◆ **Problem to work on**
Starting at the line that holds "How do I perform: Open the 帮助 help button?", copy every line exactly through the end of the data, and no others.

..............................

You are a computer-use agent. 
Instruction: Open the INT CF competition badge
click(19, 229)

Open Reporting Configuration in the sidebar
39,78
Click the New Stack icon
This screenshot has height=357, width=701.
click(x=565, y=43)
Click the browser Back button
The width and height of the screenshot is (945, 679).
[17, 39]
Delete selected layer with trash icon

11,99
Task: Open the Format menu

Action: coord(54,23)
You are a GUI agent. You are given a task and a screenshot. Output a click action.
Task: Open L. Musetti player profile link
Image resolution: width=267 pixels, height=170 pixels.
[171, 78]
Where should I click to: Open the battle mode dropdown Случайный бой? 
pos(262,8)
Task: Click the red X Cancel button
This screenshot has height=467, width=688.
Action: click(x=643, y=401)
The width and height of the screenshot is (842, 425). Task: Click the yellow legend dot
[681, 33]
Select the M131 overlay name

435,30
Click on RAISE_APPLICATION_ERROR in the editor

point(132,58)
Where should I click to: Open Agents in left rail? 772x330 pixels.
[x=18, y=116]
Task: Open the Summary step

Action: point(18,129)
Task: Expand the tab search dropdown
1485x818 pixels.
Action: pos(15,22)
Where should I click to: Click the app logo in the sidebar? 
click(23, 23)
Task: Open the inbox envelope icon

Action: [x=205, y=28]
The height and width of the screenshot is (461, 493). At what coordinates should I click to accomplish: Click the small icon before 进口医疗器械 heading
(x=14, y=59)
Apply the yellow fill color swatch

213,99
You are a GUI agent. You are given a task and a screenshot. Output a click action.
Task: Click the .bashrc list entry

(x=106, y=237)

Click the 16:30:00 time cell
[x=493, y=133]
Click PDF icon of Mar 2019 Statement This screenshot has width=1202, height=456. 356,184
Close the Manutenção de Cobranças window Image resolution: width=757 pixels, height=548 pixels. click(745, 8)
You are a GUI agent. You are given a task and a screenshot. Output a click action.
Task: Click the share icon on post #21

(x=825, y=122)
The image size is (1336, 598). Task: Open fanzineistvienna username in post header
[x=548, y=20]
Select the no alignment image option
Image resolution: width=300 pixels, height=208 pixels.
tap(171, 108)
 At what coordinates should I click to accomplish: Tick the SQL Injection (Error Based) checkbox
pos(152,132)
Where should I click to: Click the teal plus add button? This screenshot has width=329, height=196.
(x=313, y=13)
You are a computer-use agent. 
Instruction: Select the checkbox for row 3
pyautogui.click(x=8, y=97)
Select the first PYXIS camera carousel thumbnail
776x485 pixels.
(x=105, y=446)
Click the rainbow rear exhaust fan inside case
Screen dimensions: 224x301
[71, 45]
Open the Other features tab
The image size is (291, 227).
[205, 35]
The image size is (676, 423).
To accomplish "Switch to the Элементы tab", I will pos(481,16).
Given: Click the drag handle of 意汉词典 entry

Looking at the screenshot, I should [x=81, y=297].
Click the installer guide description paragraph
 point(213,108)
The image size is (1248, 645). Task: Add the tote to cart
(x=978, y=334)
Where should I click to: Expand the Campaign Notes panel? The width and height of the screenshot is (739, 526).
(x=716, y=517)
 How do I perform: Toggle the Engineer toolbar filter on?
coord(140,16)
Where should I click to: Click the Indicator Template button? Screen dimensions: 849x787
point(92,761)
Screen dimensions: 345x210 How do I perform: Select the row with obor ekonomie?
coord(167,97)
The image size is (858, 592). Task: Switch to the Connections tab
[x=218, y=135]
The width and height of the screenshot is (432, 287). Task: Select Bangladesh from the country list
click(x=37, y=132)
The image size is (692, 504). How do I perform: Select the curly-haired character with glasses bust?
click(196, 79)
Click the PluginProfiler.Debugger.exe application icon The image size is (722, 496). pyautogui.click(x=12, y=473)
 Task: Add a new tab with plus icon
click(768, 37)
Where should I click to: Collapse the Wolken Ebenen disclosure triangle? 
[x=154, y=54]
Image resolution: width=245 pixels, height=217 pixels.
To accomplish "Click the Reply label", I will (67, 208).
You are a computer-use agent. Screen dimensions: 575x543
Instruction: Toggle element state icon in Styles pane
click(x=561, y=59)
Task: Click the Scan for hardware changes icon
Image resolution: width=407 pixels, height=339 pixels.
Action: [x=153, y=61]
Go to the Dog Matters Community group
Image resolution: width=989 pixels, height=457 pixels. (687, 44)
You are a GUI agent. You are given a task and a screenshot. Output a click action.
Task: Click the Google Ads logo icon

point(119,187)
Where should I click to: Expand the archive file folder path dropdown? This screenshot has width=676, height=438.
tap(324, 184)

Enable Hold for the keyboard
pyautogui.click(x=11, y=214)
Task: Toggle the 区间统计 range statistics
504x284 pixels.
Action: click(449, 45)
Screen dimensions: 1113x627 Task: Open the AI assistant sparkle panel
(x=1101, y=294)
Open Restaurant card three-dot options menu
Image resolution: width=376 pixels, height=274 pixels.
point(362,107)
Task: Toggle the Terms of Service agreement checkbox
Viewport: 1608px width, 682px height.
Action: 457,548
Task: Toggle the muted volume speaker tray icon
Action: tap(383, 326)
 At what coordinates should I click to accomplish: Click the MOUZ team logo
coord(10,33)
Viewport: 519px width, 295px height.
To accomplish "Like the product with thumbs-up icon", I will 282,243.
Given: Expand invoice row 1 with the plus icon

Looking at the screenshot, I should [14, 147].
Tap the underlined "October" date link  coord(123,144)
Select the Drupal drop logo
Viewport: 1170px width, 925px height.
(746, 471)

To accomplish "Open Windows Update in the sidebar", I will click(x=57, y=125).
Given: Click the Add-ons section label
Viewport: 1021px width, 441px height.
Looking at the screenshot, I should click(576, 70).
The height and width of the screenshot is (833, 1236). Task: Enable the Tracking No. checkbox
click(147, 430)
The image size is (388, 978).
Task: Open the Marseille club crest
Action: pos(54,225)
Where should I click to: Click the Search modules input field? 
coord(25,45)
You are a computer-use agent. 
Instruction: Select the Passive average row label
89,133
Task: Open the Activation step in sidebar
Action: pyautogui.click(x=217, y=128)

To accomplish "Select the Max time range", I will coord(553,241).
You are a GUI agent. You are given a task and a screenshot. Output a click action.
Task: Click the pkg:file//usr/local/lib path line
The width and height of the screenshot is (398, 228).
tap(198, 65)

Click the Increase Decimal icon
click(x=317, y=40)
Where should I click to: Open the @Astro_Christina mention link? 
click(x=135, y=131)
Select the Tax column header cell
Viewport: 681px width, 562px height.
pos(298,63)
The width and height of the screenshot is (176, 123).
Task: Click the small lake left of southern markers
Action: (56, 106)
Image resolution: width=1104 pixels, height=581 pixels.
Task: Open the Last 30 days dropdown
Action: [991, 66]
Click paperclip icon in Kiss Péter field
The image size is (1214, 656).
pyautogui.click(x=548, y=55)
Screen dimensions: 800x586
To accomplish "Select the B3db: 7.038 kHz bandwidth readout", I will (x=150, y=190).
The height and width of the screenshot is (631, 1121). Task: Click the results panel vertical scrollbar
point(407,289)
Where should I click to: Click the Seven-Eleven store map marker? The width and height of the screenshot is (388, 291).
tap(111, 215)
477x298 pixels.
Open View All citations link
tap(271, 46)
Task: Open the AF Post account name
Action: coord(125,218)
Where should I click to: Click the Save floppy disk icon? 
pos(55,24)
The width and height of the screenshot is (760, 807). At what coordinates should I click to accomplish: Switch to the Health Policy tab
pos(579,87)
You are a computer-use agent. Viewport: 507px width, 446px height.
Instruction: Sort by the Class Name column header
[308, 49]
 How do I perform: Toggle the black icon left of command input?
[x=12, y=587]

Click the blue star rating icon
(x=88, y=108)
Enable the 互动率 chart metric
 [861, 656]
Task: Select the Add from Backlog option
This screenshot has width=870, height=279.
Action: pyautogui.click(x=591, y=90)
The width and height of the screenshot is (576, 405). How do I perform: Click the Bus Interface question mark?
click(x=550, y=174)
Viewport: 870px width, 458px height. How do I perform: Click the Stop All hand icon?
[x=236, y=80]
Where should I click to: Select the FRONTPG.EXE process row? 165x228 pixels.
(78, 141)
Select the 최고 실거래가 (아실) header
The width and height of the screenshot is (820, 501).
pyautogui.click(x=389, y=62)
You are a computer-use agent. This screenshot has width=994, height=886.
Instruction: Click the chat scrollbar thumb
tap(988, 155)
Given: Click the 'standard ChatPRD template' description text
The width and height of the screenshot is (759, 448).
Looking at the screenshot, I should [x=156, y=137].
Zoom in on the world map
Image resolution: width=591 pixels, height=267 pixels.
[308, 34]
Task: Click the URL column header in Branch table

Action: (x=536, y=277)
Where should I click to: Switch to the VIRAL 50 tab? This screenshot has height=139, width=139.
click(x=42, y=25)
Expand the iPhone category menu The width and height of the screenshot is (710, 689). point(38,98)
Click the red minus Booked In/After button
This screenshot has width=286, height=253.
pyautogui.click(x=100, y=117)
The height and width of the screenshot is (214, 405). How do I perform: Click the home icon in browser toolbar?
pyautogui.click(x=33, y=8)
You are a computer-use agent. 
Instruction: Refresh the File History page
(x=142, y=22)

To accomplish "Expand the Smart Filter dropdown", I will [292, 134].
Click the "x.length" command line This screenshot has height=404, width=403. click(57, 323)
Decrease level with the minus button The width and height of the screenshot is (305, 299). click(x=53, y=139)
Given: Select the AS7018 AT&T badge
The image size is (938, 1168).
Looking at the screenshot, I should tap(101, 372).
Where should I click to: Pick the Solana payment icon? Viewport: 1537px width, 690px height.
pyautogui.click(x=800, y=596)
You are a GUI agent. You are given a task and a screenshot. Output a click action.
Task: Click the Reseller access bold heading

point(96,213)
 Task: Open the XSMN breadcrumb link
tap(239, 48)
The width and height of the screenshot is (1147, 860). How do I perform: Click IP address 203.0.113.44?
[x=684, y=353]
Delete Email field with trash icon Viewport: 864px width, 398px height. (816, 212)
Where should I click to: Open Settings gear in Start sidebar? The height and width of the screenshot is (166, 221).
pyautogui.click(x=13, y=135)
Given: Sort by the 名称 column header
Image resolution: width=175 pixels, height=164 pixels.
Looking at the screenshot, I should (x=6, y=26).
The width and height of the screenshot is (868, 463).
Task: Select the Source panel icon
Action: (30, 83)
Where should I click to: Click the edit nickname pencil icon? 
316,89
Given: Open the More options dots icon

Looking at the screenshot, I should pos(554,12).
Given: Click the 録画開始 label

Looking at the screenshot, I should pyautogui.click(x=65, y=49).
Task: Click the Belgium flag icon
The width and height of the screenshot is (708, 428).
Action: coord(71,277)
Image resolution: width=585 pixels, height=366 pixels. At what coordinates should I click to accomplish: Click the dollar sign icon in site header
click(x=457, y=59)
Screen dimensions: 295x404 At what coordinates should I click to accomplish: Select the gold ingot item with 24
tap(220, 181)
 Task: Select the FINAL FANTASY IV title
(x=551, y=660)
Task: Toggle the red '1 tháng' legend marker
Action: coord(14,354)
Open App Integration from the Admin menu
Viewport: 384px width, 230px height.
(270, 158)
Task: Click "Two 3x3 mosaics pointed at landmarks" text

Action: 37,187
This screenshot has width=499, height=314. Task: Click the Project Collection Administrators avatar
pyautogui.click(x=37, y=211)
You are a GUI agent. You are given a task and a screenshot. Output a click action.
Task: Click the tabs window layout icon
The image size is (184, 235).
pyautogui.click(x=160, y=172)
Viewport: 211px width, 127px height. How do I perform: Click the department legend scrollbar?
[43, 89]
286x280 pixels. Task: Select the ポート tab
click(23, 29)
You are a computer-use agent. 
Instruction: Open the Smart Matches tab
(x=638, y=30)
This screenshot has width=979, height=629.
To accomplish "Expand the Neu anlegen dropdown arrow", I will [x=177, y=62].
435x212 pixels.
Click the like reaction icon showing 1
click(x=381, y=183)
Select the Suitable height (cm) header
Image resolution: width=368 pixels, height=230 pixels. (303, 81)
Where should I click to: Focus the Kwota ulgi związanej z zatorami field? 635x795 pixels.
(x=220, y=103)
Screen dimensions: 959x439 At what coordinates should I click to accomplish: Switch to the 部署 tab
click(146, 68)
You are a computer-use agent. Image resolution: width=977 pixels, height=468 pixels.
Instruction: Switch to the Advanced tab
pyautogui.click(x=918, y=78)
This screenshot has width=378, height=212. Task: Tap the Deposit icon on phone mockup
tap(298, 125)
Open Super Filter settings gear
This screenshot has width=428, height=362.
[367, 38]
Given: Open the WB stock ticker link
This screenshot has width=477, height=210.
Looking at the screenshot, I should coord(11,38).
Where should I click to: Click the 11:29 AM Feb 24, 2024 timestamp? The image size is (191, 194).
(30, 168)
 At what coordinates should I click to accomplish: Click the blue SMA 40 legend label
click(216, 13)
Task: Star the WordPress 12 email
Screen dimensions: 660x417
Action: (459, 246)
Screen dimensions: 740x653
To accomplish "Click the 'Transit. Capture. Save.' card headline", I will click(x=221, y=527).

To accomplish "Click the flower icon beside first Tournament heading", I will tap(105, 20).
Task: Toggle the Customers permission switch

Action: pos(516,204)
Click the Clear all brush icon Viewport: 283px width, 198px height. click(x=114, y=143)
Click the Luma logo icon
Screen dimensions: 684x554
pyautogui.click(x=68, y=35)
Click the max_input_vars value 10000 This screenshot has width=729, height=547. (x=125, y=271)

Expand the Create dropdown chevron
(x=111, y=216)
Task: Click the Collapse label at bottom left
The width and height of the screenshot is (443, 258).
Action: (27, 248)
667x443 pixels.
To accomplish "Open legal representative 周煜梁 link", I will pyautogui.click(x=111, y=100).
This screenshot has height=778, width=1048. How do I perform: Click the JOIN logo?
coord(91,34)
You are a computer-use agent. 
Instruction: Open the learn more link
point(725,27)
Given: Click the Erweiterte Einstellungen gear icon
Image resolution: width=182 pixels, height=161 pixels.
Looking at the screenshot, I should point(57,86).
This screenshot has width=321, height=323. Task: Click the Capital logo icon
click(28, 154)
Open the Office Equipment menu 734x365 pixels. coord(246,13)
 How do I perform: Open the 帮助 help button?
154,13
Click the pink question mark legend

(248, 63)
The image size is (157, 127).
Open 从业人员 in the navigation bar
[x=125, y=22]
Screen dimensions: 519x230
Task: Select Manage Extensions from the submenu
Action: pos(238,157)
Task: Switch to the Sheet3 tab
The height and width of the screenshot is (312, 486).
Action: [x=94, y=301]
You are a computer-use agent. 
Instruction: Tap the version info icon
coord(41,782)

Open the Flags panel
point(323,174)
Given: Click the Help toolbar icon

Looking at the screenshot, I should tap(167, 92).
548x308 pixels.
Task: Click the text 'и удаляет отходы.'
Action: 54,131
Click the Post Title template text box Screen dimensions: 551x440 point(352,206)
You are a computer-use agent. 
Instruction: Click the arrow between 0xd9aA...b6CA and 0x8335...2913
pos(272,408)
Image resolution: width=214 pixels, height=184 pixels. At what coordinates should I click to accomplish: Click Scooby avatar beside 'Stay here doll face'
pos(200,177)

..............................

◆ **Response**
 How do I perform: Open the 帮助 help button?
154,13
Click the pink question mark legend

(248, 63)
The image size is (157, 127).
Open 从业人员 in the navigation bar
[x=125, y=22]
Screen dimensions: 519x230
Task: Select Manage Extensions from the submenu
Action: pos(238,157)
Task: Switch to the Sheet3 tab
The height and width of the screenshot is (312, 486).
Action: [x=94, y=301]
You are a computer-use agent. 
Instruction: Tap the version info icon
coord(41,782)

Open the Flags panel
point(323,174)
Given: Click the Help toolbar icon

Looking at the screenshot, I should tap(167, 92).
548x308 pixels.
Task: Click the text 'и удаляет отходы.'
Action: 54,131
Click the Post Title template text box Screen dimensions: 551x440 point(352,206)
You are a computer-use agent. 
Instruction: Click the arrow between 0xd9aA...b6CA and 0x8335...2913
pos(272,408)
Image resolution: width=214 pixels, height=184 pixels. At what coordinates should I click to accomplish: Click Scooby avatar beside 'Stay here doll face'
pos(200,177)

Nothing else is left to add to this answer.